_WHAT TO DO_
Output the data that follows, keeping every line identical.

_DATA TO USE_
Content starts

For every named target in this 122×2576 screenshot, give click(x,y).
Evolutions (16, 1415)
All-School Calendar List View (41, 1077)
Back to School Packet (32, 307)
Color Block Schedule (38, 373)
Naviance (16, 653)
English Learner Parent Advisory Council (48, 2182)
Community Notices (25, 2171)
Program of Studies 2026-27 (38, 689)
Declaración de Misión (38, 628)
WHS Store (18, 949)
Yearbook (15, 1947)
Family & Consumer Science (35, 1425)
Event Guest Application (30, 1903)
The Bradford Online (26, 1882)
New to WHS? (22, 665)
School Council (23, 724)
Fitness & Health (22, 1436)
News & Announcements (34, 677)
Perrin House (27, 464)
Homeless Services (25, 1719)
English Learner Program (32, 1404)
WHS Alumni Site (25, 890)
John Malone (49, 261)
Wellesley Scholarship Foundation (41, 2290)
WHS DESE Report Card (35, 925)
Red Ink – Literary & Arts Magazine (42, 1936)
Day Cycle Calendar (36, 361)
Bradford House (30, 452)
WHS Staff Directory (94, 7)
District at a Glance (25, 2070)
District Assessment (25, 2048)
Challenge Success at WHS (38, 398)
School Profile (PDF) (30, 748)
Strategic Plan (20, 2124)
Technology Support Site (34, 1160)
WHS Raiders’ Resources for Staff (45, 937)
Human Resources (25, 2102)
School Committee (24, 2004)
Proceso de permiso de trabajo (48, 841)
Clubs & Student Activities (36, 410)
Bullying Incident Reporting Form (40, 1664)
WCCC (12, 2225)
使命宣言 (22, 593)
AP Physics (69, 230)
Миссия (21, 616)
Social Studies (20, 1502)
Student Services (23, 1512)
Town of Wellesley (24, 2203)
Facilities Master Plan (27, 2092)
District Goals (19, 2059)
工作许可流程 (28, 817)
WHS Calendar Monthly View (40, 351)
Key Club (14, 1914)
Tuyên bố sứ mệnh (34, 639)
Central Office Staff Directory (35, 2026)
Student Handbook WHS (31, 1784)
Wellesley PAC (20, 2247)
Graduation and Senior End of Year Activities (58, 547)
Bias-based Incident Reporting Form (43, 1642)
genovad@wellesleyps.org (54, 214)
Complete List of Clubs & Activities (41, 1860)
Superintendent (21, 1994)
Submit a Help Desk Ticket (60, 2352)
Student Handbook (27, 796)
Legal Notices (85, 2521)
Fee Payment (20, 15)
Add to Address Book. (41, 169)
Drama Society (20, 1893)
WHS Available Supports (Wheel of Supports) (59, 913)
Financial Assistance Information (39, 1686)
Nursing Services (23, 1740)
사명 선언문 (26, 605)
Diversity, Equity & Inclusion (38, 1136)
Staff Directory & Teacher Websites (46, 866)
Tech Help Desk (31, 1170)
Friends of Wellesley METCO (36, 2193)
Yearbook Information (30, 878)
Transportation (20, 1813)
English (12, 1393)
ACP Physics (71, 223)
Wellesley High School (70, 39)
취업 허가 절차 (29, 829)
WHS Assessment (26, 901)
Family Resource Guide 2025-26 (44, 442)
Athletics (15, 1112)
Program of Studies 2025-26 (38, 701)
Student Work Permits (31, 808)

Content ends

_RESPONSE BOX_
For every named target in this 122×2576 screenshot, give click(x,y).
Evolutions (16, 1415)
All-School Calendar List View (41, 1077)
Back to School Packet (32, 307)
Color Block Schedule (38, 373)
Naviance (16, 653)
English Learner Parent Advisory Council (48, 2182)
Community Notices (25, 2171)
Program of Studies 2026-27 (38, 689)
Declaración de Misión (38, 628)
WHS Store (18, 949)
Yearbook (15, 1947)
Family & Consumer Science (35, 1425)
Event Guest Application (30, 1903)
The Bradford Online (26, 1882)
New to WHS? (22, 665)
School Council (23, 724)
Fitness & Health (22, 1436)
News & Announcements (34, 677)
Perrin House (27, 464)
Homeless Services (25, 1719)
English Learner Program (32, 1404)
WHS Alumni Site (25, 890)
John Malone (49, 261)
Wellesley Scholarship Foundation (41, 2290)
WHS DESE Report Card (35, 925)
Red Ink – Literary & Arts Magazine (42, 1936)
Day Cycle Calendar (36, 361)
Bradford House (30, 452)
WHS Staff Directory (94, 7)
District at a Glance (25, 2070)
District Assessment (25, 2048)
Challenge Success at WHS (38, 398)
School Profile (PDF) (30, 748)
Strategic Plan (20, 2124)
Technology Support Site (34, 1160)
WHS Raiders’ Resources for Staff (45, 937)
Human Resources (25, 2102)
School Committee (24, 2004)
Proceso de permiso de trabajo (48, 841)
Clubs & Student Activities (36, 410)
Bullying Incident Reporting Form (40, 1664)
WCCC (12, 2225)
使命宣言 (22, 593)
AP Physics (69, 230)
Миссия (21, 616)
Social Studies (20, 1502)
Student Services (23, 1512)
Town of Wellesley (24, 2203)
Facilities Master Plan (27, 2092)
District Goals (19, 2059)
工作许可流程 (28, 817)
WHS Calendar Monthly View (40, 351)
Key Club (14, 1914)
Tuyên bố sứ mệnh (34, 639)
Central Office Staff Directory (35, 2026)
Student Handbook WHS (31, 1784)
Wellesley PAC (20, 2247)
Graduation and Senior End of Year Activities (58, 547)
Bias-based Incident Reporting Form (43, 1642)
genovad@wellesleyps.org (54, 214)
Complete List of Clubs & Activities (41, 1860)
Superintendent (21, 1994)
Submit a Help Desk Ticket (60, 2352)
Student Handbook (27, 796)
Legal Notices (85, 2521)
Fee Payment (20, 15)
Add to Address Book. (41, 169)
Drama Society (20, 1893)
WHS Available Supports (Wheel of Supports) (59, 913)
Financial Assistance Information (39, 1686)
Nursing Services (23, 1740)
사명 선언문 (26, 605)
Diversity, Equity & Inclusion (38, 1136)
Staff Directory & Teacher Websites (46, 866)
Tech Help Desk (31, 1170)
Friends of Wellesley METCO (36, 2193)
Yearbook Information (30, 878)
Transportation (20, 1813)
English (12, 1393)
ACP Physics (71, 223)
Wellesley High School (70, 39)
취업 허가 절차 (29, 829)
WHS Assessment (26, 901)
Family Resource Guide 2025-26 (44, 442)
Athletics (15, 1112)
Program of Studies 2025-26 (38, 701)
Student Work Permits (31, 808)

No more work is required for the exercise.